The approach to application deployment has changed dramatically over the past two decades. When low-cost basic servers replaced mainframes in the late 1990s and early 2000s, companies finally found a convenient way to isolate applications from each other:

  • they have been able to deploy only one main service on each physical machine;
  • they configured each server according to the resource and security needs of the application it was hosting. This was useful because if a server failed, only one application would be affected.

There was, therefore, a huge growth in the number of servers within data centers, which made them less and less manageable and, consequently, less utilized.

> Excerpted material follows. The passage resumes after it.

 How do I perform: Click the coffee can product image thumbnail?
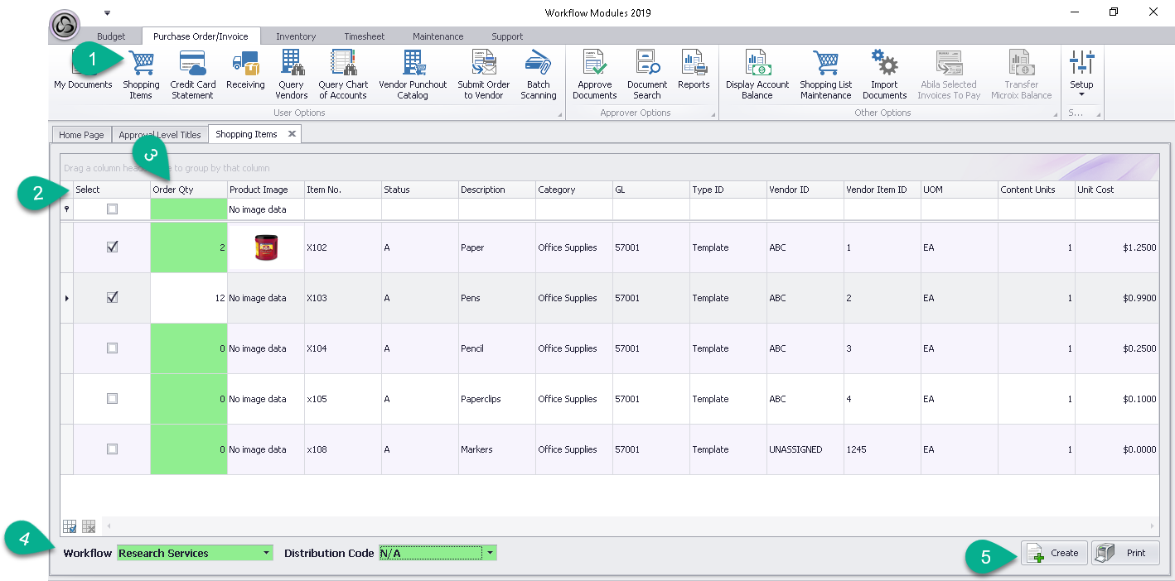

With the new era of virtual machines (VMs), it has been possible to use computing resources more efficiently by allowing the same hardware to host more than one server, each of which behaves as a stand-alone machine.

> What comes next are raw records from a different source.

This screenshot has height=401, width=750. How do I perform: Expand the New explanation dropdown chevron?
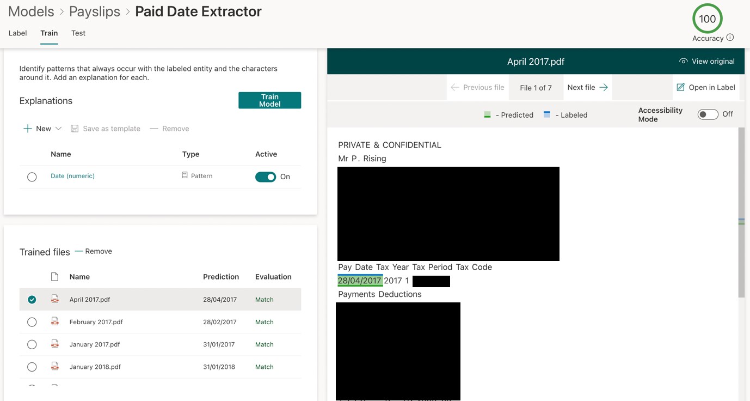(x=58, y=129)
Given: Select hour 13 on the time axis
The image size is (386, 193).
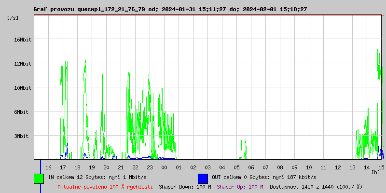Looking at the screenshot, I should (x=352, y=167).
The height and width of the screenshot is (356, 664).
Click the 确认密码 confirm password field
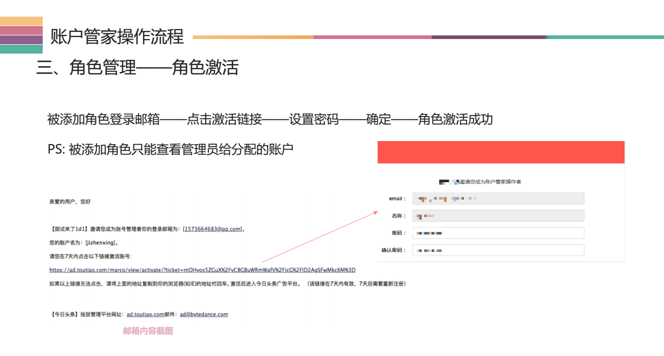pyautogui.click(x=498, y=250)
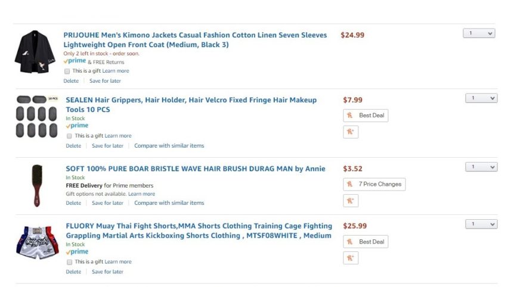Mark PRIJOUHE kimono jacket as a gift
514x287 pixels.
tap(67, 71)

However, in recent years all web platforms have begun to adopt a different method of infrastructure partitioning and a new type of application architecture, using containers, microservices and orchestrators, respectively.

What are containers?

Containers are a lightweight alternative to virtual machines for providing isolated operating environments for workloads, using a different method of abstracting resources. Instead of relying on a hypervisor, containers share the host operating system (OS) kernel. As a result, they avoid the infrastructure overhead of a full OS and provide only the resources that applications actually need. This means they can be stopped and started more quickly in response to fluctuations in scalability requirements and offer better overall performance than virtual machines. In addition, by construction, they turn out to be an isolated system with all the dependencies needed for the service they host, thus being portable and shareable across different infrastructures.

What are microservices?

The microservice architecture is an approach to software design in which an application is divided into a distributed set of services that interact with each other. Each microservice performs its specific function independently of the other microservices that make up the application. Microservices are a logical fragmentation that fits well with containers, which offer fine-grained control over resource allocation and more efficient use of computing capacity.


What are orchestrators?

Orchestrators are a higher level of abstraction, allowing for a global management interface for individual containers. Since each container is a microservice, it may be necessary to have hundreds of them, making their administration very complex. Orchestrators, on the other hand, allow containers to be logically grouped together, making troubleshooting activities easier. Similarly, they can contribute to better infrastructure management by decreasing the number of interventions needed, for example, to allocate resources, configure networks and assign dedicated volumes.


Containerized microservices provide greater resilience than a traditional monolithic application. In the event of failure of a single component, it can be replaced in seconds by a clone of it, and none of the other services will stop working. In addition, fragmentation makes it possible to allocate only the required amount of resources, thus making hardware utilization more efficient.